Глава первая
Странное происшествие у стены Китай-города
В тот самый день, с которого начинается наша жуткая повесть, беспризорные обитатели Китайгородской стены вели себя необычно.
С утра в круглой башне, выходящей лицом на Москворецкую набережную, прохожие могли слышать смешанный гул не по-ребячьи охрипших и не по-детски перемешанных с бранью глухих голосов.
Затем, обыватели Мокринского переулка могли заметить, что в полдень не значившиеся в домовых книгах Зарядья жильцы каменных развалин не исчезли, как всегда, в поисках пищи. Они не сновали мимо лотков и палаток, подкарауливая зазевавшегося продавца, они не клянчили у прохожих копеечек и равнодушно пропускали одиноких барышень с сумочками в руках.
В то утро, покинув бескрышую башню, обитатели раскаленного камня с быстротой ящериц выползли из щелей, промелькнули тенями по стене, скатились по обрывкам ее у Проломных ворот на землю и заняли узенькие тротуары Псковского переулка. Если бы кому-нибудь из прохожих или проезжих, сновавших взад и вперед через дряхлые ворота, пришло в голову присмотреться к полудюжине беспризорных оборванцев, болтавшихся под ногами, от него не укрылась бы, вероятно, подозрительная поспешность, с которой они уступали дорогу.
Приглядевшись к чумазым рожицам маленьких бродяг, он, конечно, заметил бы и взволнованный блеск вороватых глаз и не по-детски насупленные брови.
Прислушавшись же, он несомненно заинтересовался бы обрывками фраз, которыми обменивались ребятишки.
— Не видать?
— Нет.
— А вон тот не годится, а?
— Не стоит.
Все они неизменно, как подсолнечники к солнцу, оборачивались к длинному тощему мальчугану, таинственными знаками распоряжавшемуся своей небольшой шайкой.
— Коська, а это ничего?
— Что? — обрывал он.
— Что за это будет, а?
— Все то же. Дальше приюта не поведут.
— Это я знаю.
Наконец, если бы тот же охочий прохожий посторожил несколько минут тут же за углом, он увидел бы, что ребята не одни так странно забавляются у Проломных ворот. Они то и дело переглядывались и пересвистывались с кем-то, поставленным на страже. Коська нередко угрожал этим часовым довольно-таки внушительным кулачком.
По этим знакам можно было легко проследить и сообщников маленьких бандитов, лежавших на самой стене.
Но грязные, оборванные мальчишки давно уже перестали привлекать внимание суетливого москвича.
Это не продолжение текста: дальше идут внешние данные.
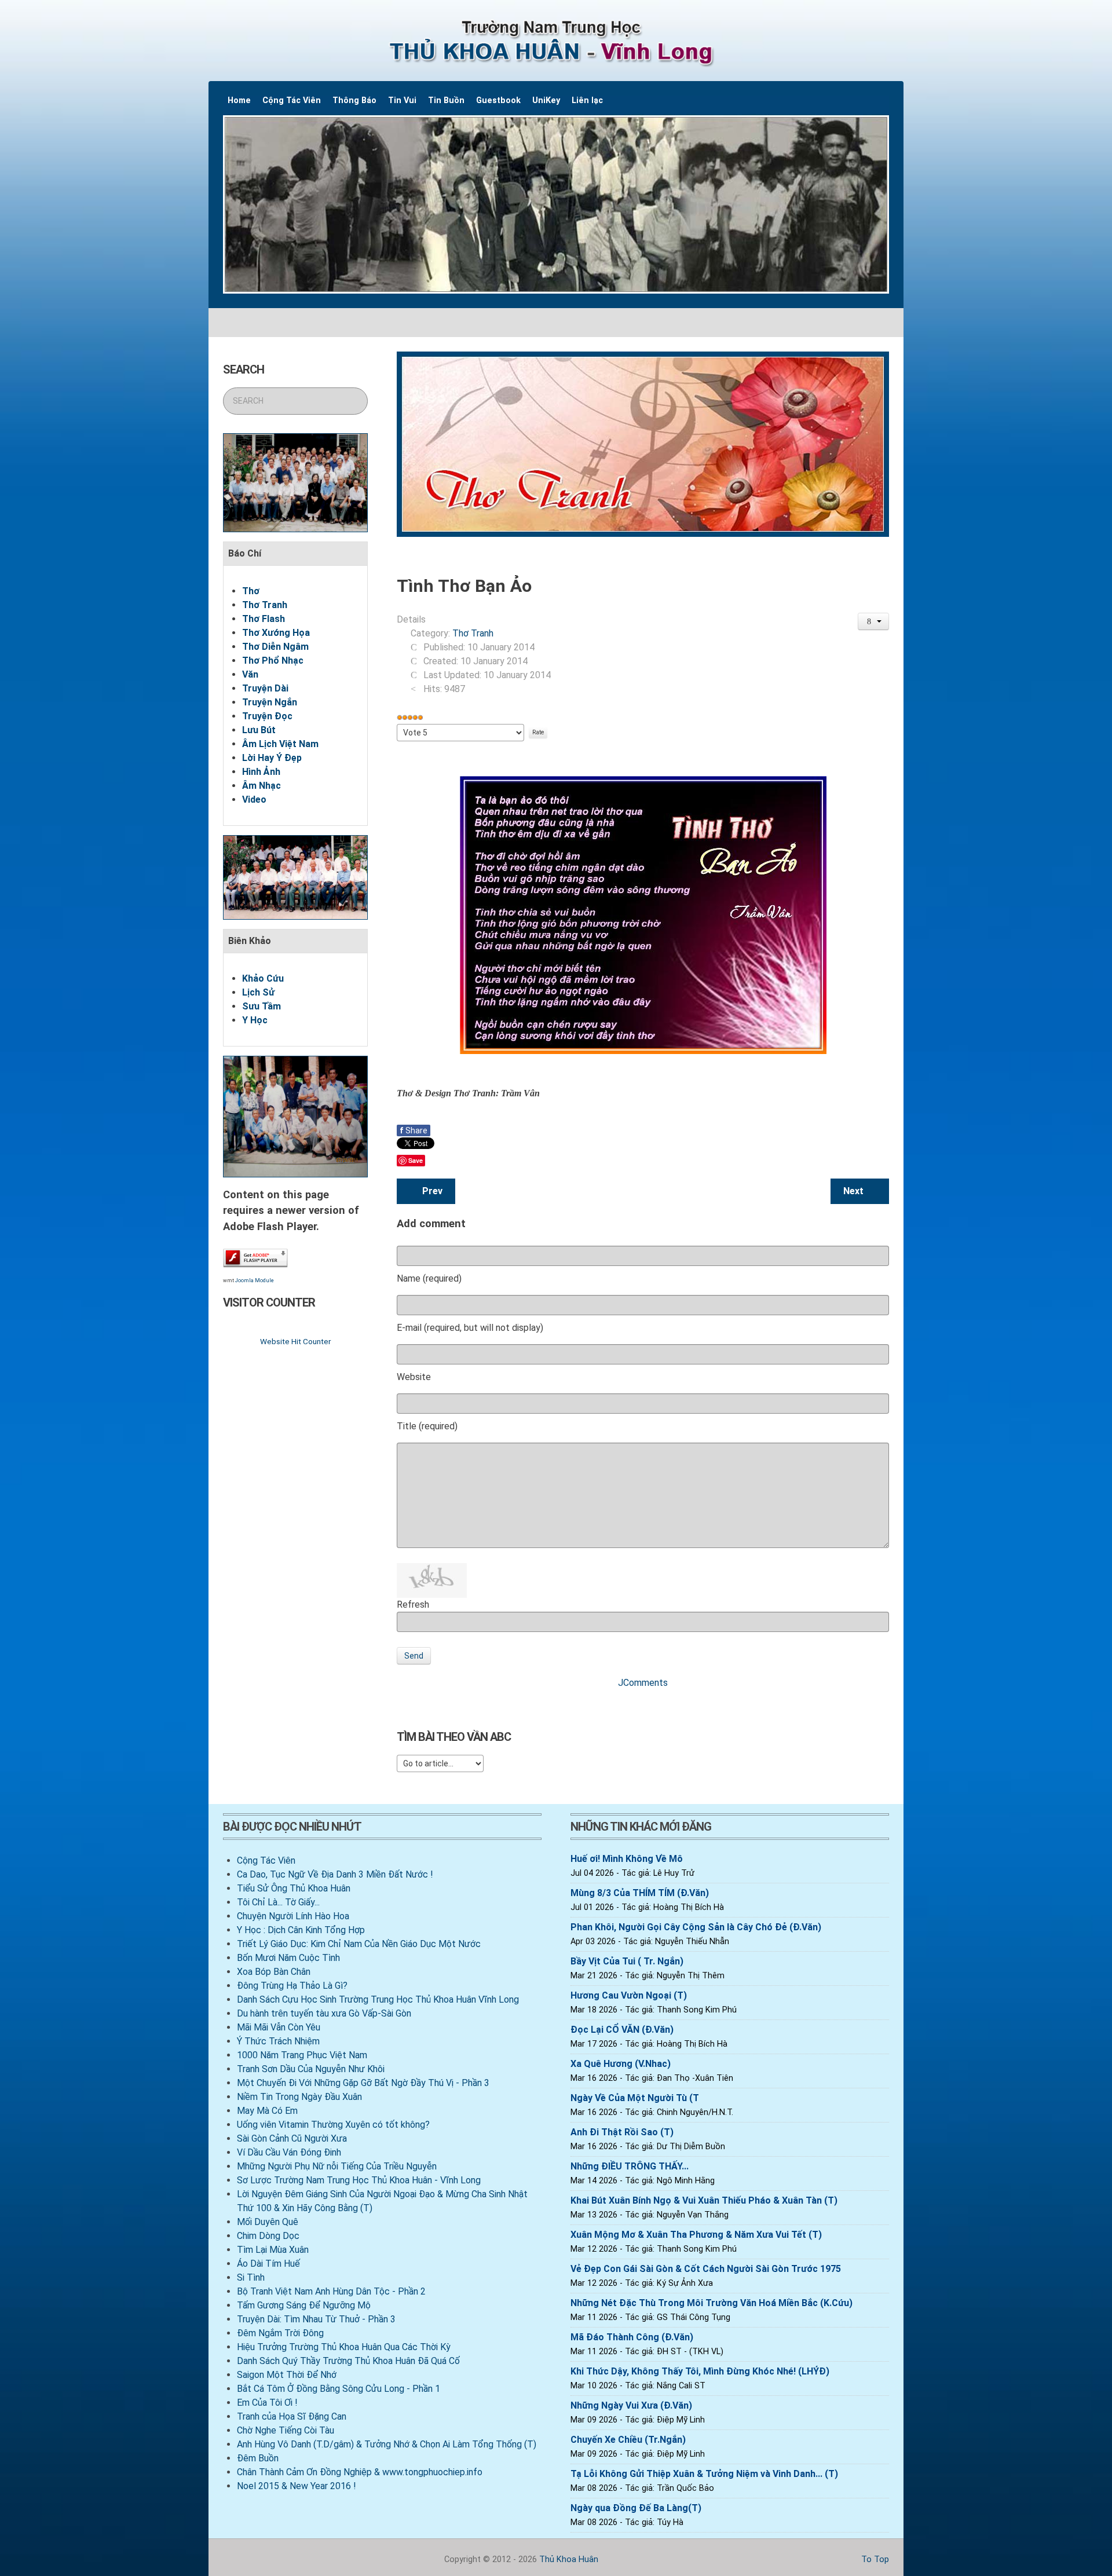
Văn (250, 674)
Барыни с саквояжами и модные дамочки с ридикюльчиками, наоборот, стараются их обходить за два квартала: предосторожность не лишняя, когда проходишь с пузатой сумочкой на глазах у десятка оборвышей.
И у Проломных ворот не нашлось прохожего, пожелавшего присмотреться к маленьким бандитам, толпившимся на тротуарчике и поглядывавшим сторожко по сторонам. Никто не заметил, таким образом, и загадочных знаков, которыми они обменивались с ребятами, дежурившими на самой стене.
Там было их двое. Широкая стена за четыреста лет своей жизни, накопила на каменном хребте немало пыли и грязи. Весной здесь цвели уродливые деревца, а корявые яблони могли даже выращивать плод. В шестигранные бойницкие окошечки наружной стены была видна Москворецкая набережная и проход в ворота. С внутренней же стены, облепленной пристройками, погребками и сарайчиками дворов Мокринского переулка, был виден Псковский переулок. На стене, широкой, как полевая дорога, поросшая цветами и сорными травами, лежали, изнывая от зноя, маленькие сторожа.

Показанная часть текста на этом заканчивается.